What those statistics don’t reveal is how effectively and efficiently we are using our resources.
Over the decades, multiple reviews have been conducted with too numerous recommendations made and relatively few enacted. So, is there a non-clinical option? I do believe there is a disrupter that is worthy of consideration.
We need to free-up our clinicians to allow them to focus on those that are truly in need of their care and make best use of our limited and expensive clinical resources.
We currently have a very ad hoc and small peer workforce spread across our public, private and non-government sectors. An essential criterion for a peer worker is that they have lived experience of mental illness, as a consumer and/or a carer.
Peer support involves training people with their own lived experience of a mental health issue to support and guide others who have further to go on their recovery journeys.
This enables them to sit beside someone experiencing mental ill health, or a carer, and empathise with them while providing support and guiding them through their recovery journey.
It’s often the case that people in need of help will relate with and learn from peers who have ‘walked the walk’ of mental health recovery.
Peer support is now seen as a pillar of mental health recovery, a reliable and cost-effective way of guiding people with mental health issues to meaningful and independent community living.
Peer workers complement the work of clinicians, they don’t contradict it.
We’ve seen some great examples interstate and overseas of professionalised peer workforces in the mental health arena. In these workforces, individuals are screened for suitability and carefully selected through a merit-based process.
They are trained and supervised.
There is an established career structure with the opportunity to improve their skills through further training and experience. Experience of peer workers and clinicians combining in crisis response and management overseas has demonstrated significant reductions in first responder workloads, emergency department appearances and acute bed occupancies.

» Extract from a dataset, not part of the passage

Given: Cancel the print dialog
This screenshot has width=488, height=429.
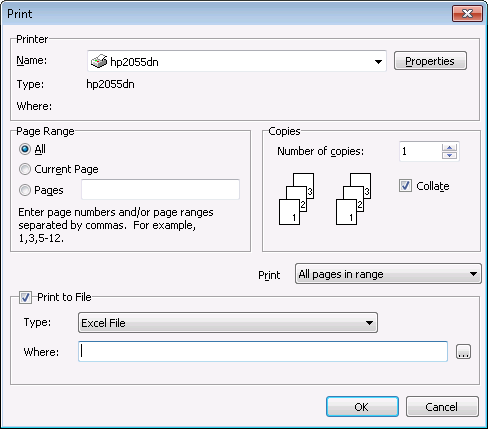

A peer workforce does not need to be government employed.
Overseas experience demonstrates alternatives that are commercially viable and deliver significant savings while freeing up clinicians to perform their vitally important roles.

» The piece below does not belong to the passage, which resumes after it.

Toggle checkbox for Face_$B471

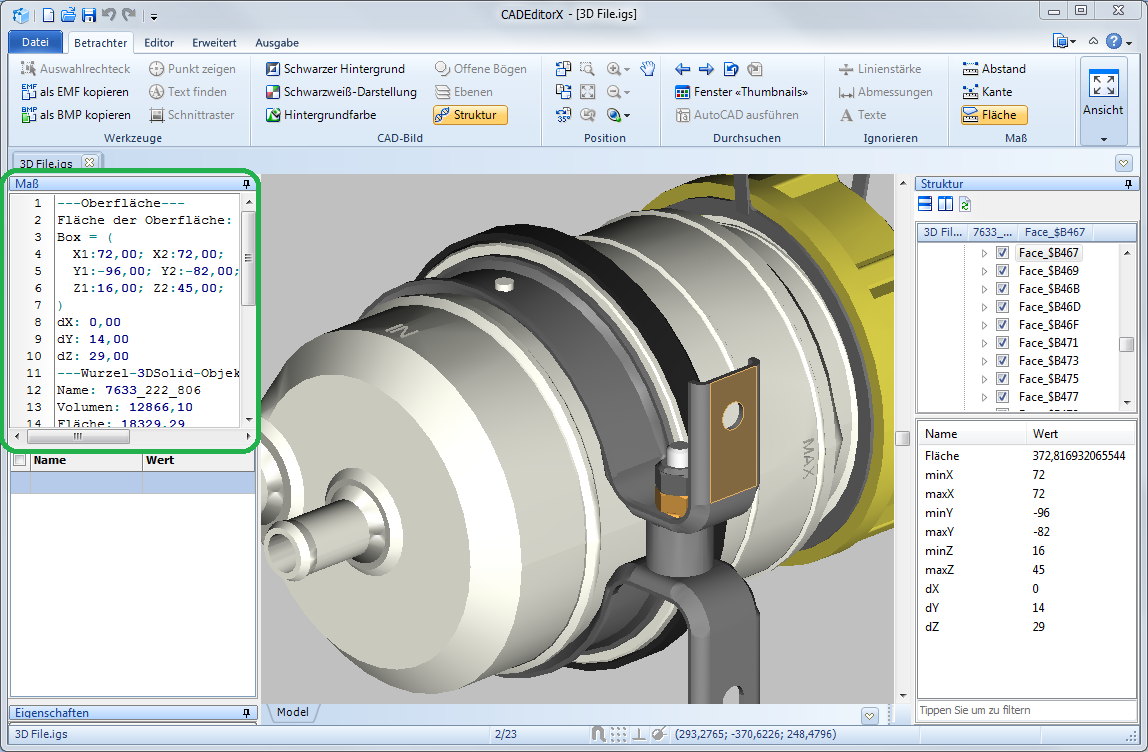tap(1003, 343)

It is difficult to imagine an aspect of our society that would not benefit from a professionalised peer workforce. From crisis response and management to inpatient care.
Peer workers could deliver resilience and positive psychology programs in our schools, universities and tafes; freeing–up our teachers and instructors to do what they do best – educating our next generations of South Australians.

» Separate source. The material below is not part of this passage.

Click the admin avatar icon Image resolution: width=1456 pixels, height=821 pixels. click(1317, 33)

Peer workers could support employers to maintain mentally healthy workplaces and they can support our older persons. They have a place in our courts, the corrections system, with first responders, in sports clubs and in the broader community.
I truly believe we need to take a serious look at developing a professionalised mental health peer workforce to augment and enhance the existing highly capable clinical mental health workforce we have in South Australia.
We have a vision to be a resilient, compassionate and connected community focused on building, sustaining and strengthening the mental health and wellbeing of South Australians in order to grow the State’s mental wealth.
That is an achievable vision provided we think outside the box and look for other options that might prevent mentally unwell South Australians appearing in our Emergency Departments and occupying acute beds. A professionalised mental health peer workforce is but one of those options.
By Chris Burns CSC
SA Mental Health Commissioner
Chris Burns CSC – SA Mental Health Commissioner
Chris Burns became the inaugural South Australian Mental Health Commissioner in July 2016.
An experienced advocate and strategic planner, Chris is a former military officer and consultant in defence and international relations. Most recently, he was the CEO of South Australia’s defence industry association successfully campaigning for the Australian Navy’s next fleet of submarines and surface ships to be built in Australia. In leading the SA Mental Health Commission, Chris is focussed on taking a holistic approach to strengthening the mental health and wellbeing of South Australians in order to grow the state’s mental wealth.